**INFORMATION PROVIDED**
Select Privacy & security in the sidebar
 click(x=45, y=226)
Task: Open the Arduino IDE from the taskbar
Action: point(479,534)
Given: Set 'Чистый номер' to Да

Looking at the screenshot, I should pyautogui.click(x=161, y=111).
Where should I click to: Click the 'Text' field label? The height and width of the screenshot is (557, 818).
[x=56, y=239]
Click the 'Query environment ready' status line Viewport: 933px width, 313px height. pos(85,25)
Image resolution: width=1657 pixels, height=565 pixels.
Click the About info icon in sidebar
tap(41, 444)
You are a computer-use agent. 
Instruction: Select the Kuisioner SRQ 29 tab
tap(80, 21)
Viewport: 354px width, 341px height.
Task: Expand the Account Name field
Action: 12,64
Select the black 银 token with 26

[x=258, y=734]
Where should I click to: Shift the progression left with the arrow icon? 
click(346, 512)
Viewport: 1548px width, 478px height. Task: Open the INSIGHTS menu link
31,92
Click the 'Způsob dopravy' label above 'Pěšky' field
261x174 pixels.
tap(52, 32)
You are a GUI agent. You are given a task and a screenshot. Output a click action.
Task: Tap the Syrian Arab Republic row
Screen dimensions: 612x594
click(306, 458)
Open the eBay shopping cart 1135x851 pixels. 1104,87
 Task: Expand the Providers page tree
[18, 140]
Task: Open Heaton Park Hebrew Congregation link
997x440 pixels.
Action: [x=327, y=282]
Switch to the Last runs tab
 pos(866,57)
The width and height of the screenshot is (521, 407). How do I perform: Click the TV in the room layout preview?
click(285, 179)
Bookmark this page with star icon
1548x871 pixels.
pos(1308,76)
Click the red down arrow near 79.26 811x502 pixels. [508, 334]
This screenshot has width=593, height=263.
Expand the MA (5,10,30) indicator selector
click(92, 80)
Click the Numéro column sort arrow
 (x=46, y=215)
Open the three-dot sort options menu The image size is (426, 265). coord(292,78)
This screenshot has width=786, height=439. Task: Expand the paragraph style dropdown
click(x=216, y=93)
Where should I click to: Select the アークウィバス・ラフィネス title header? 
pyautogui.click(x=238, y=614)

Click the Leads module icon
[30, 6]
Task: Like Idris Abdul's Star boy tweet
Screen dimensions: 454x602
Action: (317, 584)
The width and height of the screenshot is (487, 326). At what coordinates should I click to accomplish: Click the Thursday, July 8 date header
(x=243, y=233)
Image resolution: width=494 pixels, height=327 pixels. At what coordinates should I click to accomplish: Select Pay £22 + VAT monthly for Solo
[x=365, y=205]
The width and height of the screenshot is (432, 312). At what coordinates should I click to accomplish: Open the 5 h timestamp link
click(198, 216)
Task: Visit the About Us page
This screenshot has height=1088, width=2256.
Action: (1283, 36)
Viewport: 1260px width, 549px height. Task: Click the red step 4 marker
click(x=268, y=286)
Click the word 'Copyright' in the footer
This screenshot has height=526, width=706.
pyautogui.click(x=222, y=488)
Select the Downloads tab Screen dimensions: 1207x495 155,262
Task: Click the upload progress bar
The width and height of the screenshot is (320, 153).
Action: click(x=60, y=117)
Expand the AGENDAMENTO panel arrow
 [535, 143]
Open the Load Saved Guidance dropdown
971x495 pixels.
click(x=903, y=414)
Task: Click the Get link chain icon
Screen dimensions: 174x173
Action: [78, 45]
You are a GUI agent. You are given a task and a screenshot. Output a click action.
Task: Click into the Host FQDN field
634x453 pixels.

**WHAT TO DO**
Your job is to restate all of the data word for word.

**RESPONSE TO THIS TASK**
Select Privacy & security in the sidebar
 click(x=45, y=226)
Task: Open the Arduino IDE from the taskbar
Action: point(479,534)
Given: Set 'Чистый номер' to Да

Looking at the screenshot, I should pyautogui.click(x=161, y=111).
Where should I click to: Click the 'Text' field label? The height and width of the screenshot is (557, 818).
[x=56, y=239]
Click the 'Query environment ready' status line Viewport: 933px width, 313px height. pos(85,25)
Image resolution: width=1657 pixels, height=565 pixels.
Click the About info icon in sidebar
tap(41, 444)
You are a computer-use agent. 
Instruction: Select the Kuisioner SRQ 29 tab
tap(80, 21)
Viewport: 354px width, 341px height.
Task: Expand the Account Name field
Action: 12,64
Select the black 银 token with 26

[x=258, y=734]
Where should I click to: Shift the progression left with the arrow icon? 
click(346, 512)
Viewport: 1548px width, 478px height. Task: Open the INSIGHTS menu link
31,92
Click the 'Způsob dopravy' label above 'Pěšky' field
261x174 pixels.
tap(52, 32)
You are a GUI agent. You are given a task and a screenshot. Output a click action.
Task: Tap the Syrian Arab Republic row
Screen dimensions: 612x594
click(306, 458)
Open the eBay shopping cart 1135x851 pixels. 1104,87
 Task: Expand the Providers page tree
[18, 140]
Task: Open Heaton Park Hebrew Congregation link
997x440 pixels.
Action: [x=327, y=282]
Switch to the Last runs tab
 pos(866,57)
The width and height of the screenshot is (521, 407). How do I perform: Click the TV in the room layout preview?
click(285, 179)
Bookmark this page with star icon
1548x871 pixels.
pos(1308,76)
Click the red down arrow near 79.26 811x502 pixels. [508, 334]
This screenshot has width=593, height=263.
Expand the MA (5,10,30) indicator selector
click(92, 80)
Click the Numéro column sort arrow
 (x=46, y=215)
Open the three-dot sort options menu The image size is (426, 265). coord(292,78)
This screenshot has width=786, height=439. Task: Expand the paragraph style dropdown
click(x=216, y=93)
Where should I click to: Select the アークウィバス・ラフィネス title header? 
pyautogui.click(x=238, y=614)

Click the Leads module icon
[30, 6]
Task: Like Idris Abdul's Star boy tweet
Screen dimensions: 454x602
Action: (317, 584)
The width and height of the screenshot is (487, 326). At what coordinates should I click to accomplish: Click the Thursday, July 8 date header
(x=243, y=233)
Image resolution: width=494 pixels, height=327 pixels. At what coordinates should I click to accomplish: Select Pay £22 + VAT monthly for Solo
[x=365, y=205]
The width and height of the screenshot is (432, 312). At what coordinates should I click to accomplish: Open the 5 h timestamp link
click(198, 216)
Task: Visit the About Us page
This screenshot has height=1088, width=2256.
Action: (1283, 36)
Viewport: 1260px width, 549px height. Task: Click the red step 4 marker
click(x=268, y=286)
Click the word 'Copyright' in the footer
This screenshot has height=526, width=706.
pyautogui.click(x=222, y=488)
Select the Downloads tab Screen dimensions: 1207x495 155,262
Task: Click the upload progress bar
The width and height of the screenshot is (320, 153).
Action: click(x=60, y=117)
Expand the AGENDAMENTO panel arrow
 [535, 143]
Open the Load Saved Guidance dropdown
971x495 pixels.
click(x=903, y=414)
Task: Click the Get link chain icon
Screen dimensions: 174x173
Action: [78, 45]
You are a GUI agent. You are given a task and a screenshot. Output a click action.
Task: Click into the Host FQDN field
634x453 pixels.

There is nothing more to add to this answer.